Personal Finance Roundup: How Much Should I Save for Retirement?

Personal Finance Around the Blogosphere

There are a number of financial pitfalls you need to avoid that can derail your personal finances.  I like the advice here of spending less than you earn and also having a game plan to the pitfalls.  Besides accumulating credit card or car debts I think people get into a lot of trouble with pitfall number 5: Buying too much house. [Free Money Finance]

Summer is about here and the electric bills will be climbing up again.  Or, will they?  Try these solid 7 ways to save money on your electric bill. What are my favorites?  Draw the shades and program the thermostat!  [Moolanomy]

Many people are about to take vacations as summer approaches.  But, how do you take a vacation and avoid over spending?  Or worse, going into debt for a vacation.  Dave Ramsey’s Facebook followers provide some tips to avoid bringing your vacation home in the form of debt.  Do you plan to pay cash for your vacation this year?  [Dave Ramsey]

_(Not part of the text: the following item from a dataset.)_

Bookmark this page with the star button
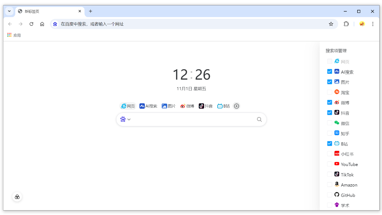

Save for RetirementDetermining how much you should save for retirement is always a challenging question to answer.  There are many factors involved that can leave people confused in the end.  Calculators and gurus aside, what if you used a set percentage to save as much as you can and tweak the percentage as you get closer to retirement? As an aside, this post really simplifies a difficult question. [Christian PF]

Speaking of Dave Ramsey, if you listen to him, you’ve definitely heard him talk about the debt snowball method for reducing debt.  While the debt snowball definitely has some critics, I think it’s the best way to build confidence and momentum in getting out of debt.  [Cash Money Life]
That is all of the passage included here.